Imagine the obstacles we would surely have encountered in the halls of Congress and at the White House if parity legislation had not been enacted a short 18 months ago. Instead of fighting for the most fundamental sort of inclusion of psychology services in the bills that were written in both houses of Congress, we were able to start our discussions by focusing our energies on the integration of psychology with physical health services in order to remain consistent with the already enacted mental health parity law. There was no need to sell lawmakers on either the need for our services or the value of them. The recent ten year parity debate had filled in any holes that might have existed in these two areas much to our great benefit.
From the restoration of psychology reimbursement rates in Medicare, to increased recognition about the mental health problems in returning veterans, to acknowledging the importance of prevention matters in mental health, to the mental health parity law, psychology has made great strides in the past decade. I was privileged to attend the White House Conference on Mental Health in 2009 which was Chaired by Al and Tipper Gore. One of the main issues addressed at that time was the “stigma” of mental health treatment. It is very reassuring to recognize how far we have come on this matter on Capitol Hill. The progress can be measured in the PPCAC.
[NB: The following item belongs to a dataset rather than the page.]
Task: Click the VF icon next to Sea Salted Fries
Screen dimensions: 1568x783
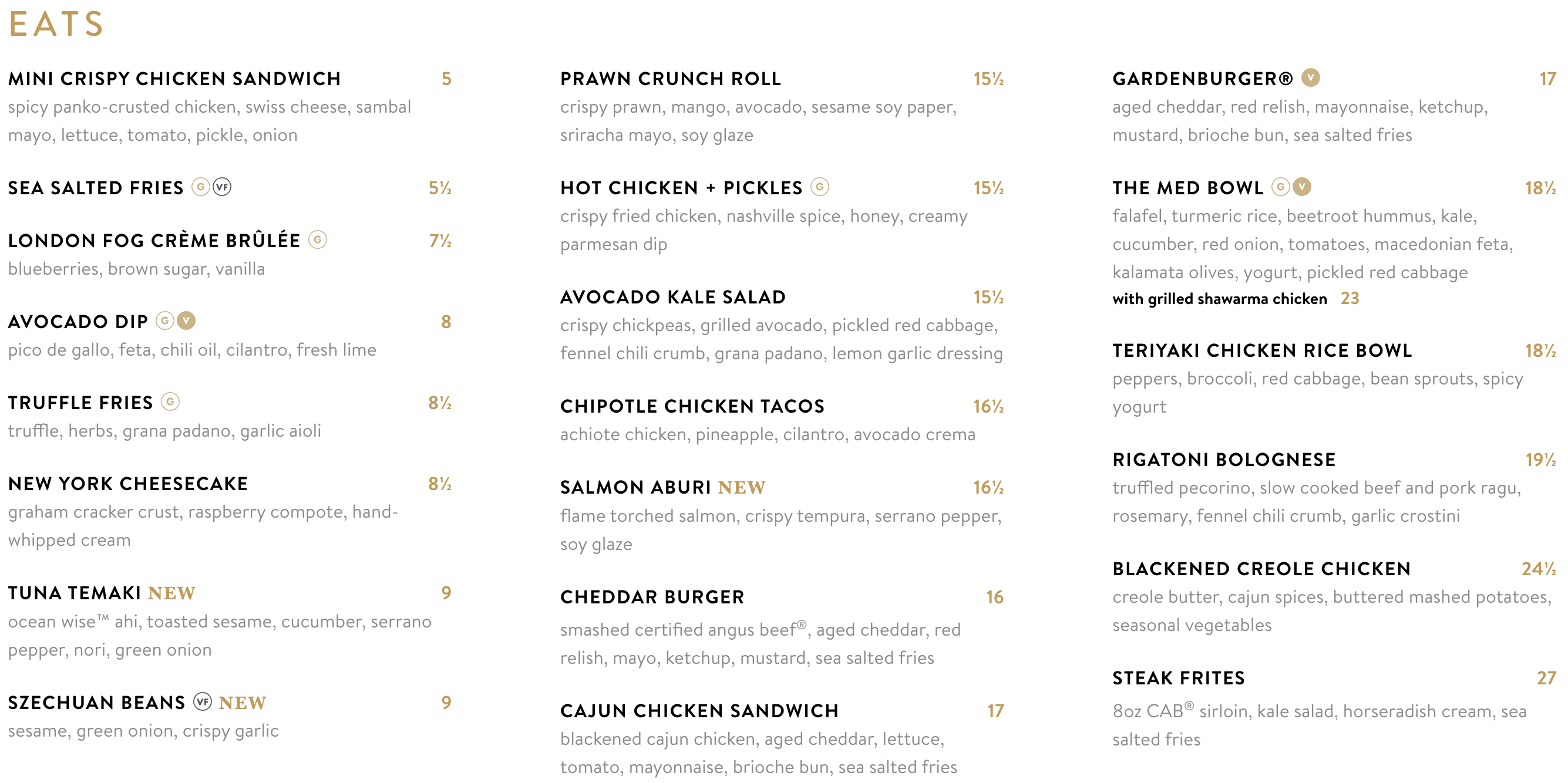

Overall the PPACA will benefit individuals with mental health disorders. First, it will expand access to health insurance coverage (through both private plans and Medicaid) and make it more affordable and quality-driven. A big improvement will involve setting standards for health insurance policies so as to protect consumers. In addition, the law will set minimum requirements regarding services that health plans must cover, including mental health and substance abuse services in that mandate.
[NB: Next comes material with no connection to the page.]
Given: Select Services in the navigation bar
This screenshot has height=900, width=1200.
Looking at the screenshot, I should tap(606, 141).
Of note, for all of us, is a feature of the law that will encourage more coordinated primary care and specialty mental health care, promote preventive services, foster workforce development initiatives, and make other changes designed to improve the quality and availability of services that people receive.
As is always the case in the public policy realm, the enacting of legislation requires great patience. However, sometimes the impact of legislation can reach far greater than was originally envisioned. So it is in the case of the Parity Act. It has already proven to be essential in ways that extend beyond its original intent.